-------- Extrait choisi

Conformément à la Loi sur les licences d’exportation et d’importation, le gouvernement du Canada tient une liste des biens dont il doit, à son avis, contrôler l’importation et l’exportation, ce qui comprend l’exportation de biens et de technologies militaires « à une destination où leur emploi pourrait être préjudiciable à la sécurité du Canada[15] ». Affaires mondiales Canada peut fournir aux exportateurs potentiels des informations sur la façon dont ce pouvoir sera exercé à l’égard de certains pays, comme il le fait actuellement pour l’Iran[16]. De plus, le gouvernement peut contrôler l’exportation ou le transfert de biens et de technologies vers certains pays par l’entremise de la Liste des pays visés établie en application de la Loi[17]. Les résidents du Canada qui souhaitent exporter ou transférer des biens et des technologies vers des pays figurant sur cette liste doivent obtenir une licence du ministre des Affaires étrangères, lequel doit déterminer si l’octroi d’une telle licence pourrait nuire « à la sécurité et aux intérêts de l’État » ou « à la paix, à la sécurité ou à la stabilité de n’importe quelle région du monde ou à l’intérieur des frontières de n’importe quel pays[18] ».

----------------
-------- Données fournies

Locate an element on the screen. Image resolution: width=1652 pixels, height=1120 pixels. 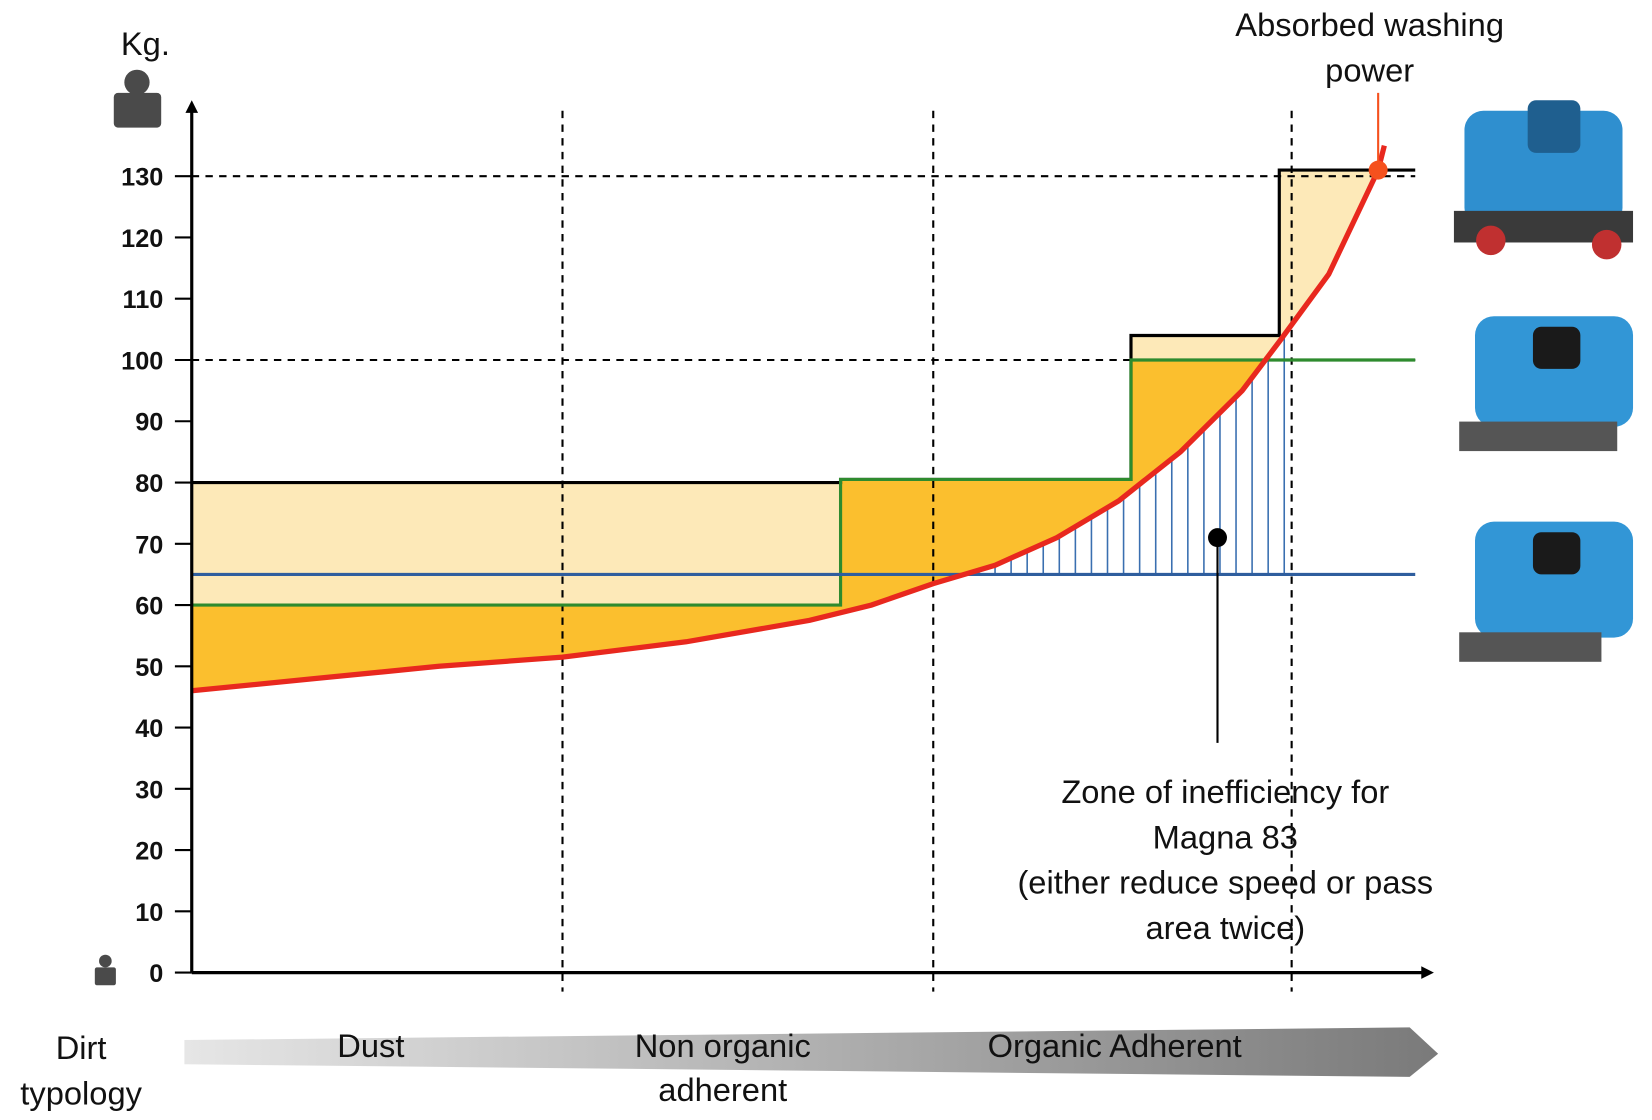
dirt-types-2: Organic Adherent is located at coordinates (1115, 1046).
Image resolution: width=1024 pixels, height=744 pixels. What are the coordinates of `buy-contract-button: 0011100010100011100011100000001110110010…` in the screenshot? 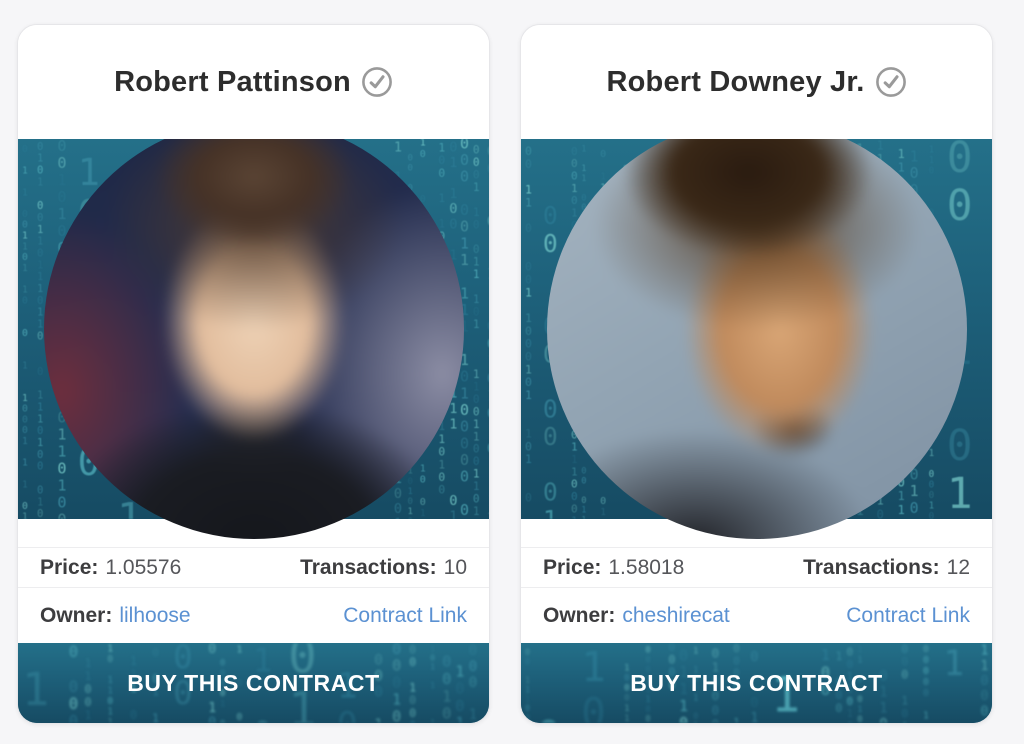 It's located at (756, 683).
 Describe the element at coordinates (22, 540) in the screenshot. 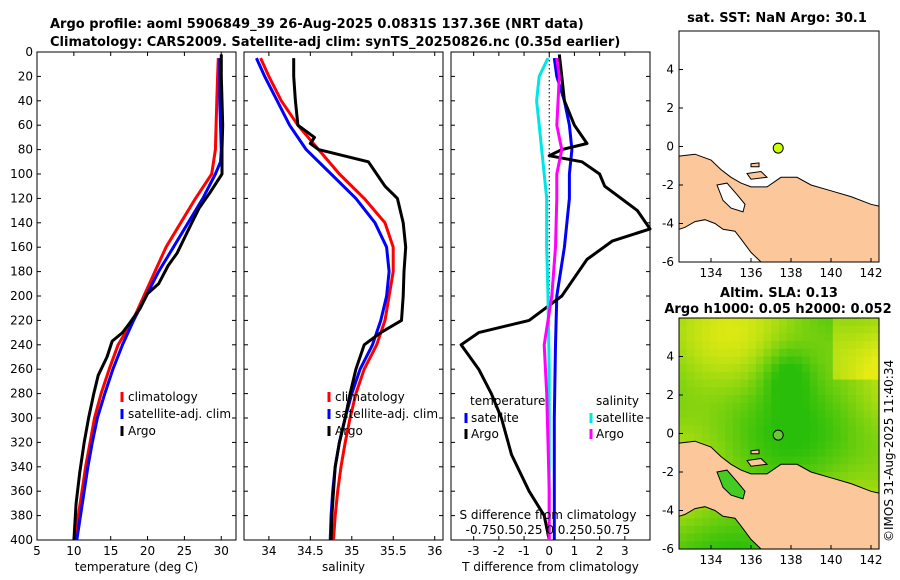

----------------

● Tâche à faire
Poursuivez l'extrait sur le contrôle canadien des exportations de biens militaires, à partir de sa dernière phrase.

● Résultat attendu
3. Régimes de sanctions du Canada

À l’heure actuelle, le Canada a en place des régimes de sanctions contre 20 États, en application de l’une ou de plusieurs des trois lois susmentionnées :

  • Loi sur les mesures économiques spéciales (5) : Birmanie, Russie, Syrie, Ukraine et Zimbabwe;
  • Loi sur les Nations Unies (10) : Côte d’Ivoire, République démocratique du Congo, Iraq, Érythrée, Liban, Yémen, Libéria, Somalie, République centrafricaine et Soudan;
  • Loi sur les mesures économiques spéciales et Loi sur les Nations Unies (3) : Iran, Libye et Soudan du Sud;
  • Loi sur les mesures économiques spéciales, Loi sur les Nations Unies et Loi sur les licences d’exportation et d’importation (1) : Corée du Nord;
  • Loi sur les licences d’exportation et d’importation (1) : Bélarus[19].

En plus de ces régimes ciblant un pays en particulier, la Loi sur les Nations Unies et des dispositions connexes du Code criminel établissent un régime de sanctions transnationales pour lutter contre le terrorisme. Le Règlement d’application des résolutions des Nations Unies sur Al-Qaïda et le Taliban impose des interdictions et un gel des avoirs aux personnes et entités désignées en vertu des deux régimes de sanctions antiterroristes de l’ONU. En outre, des dispositions du Code criminel autorisent le ministre de la Sécurité publique et de la Protection civile à tenir à jour une liste des entités qui sont impliquées dans des activités terroristes et dont les biens peuvent être saisis, bloqués ou confisqués[20].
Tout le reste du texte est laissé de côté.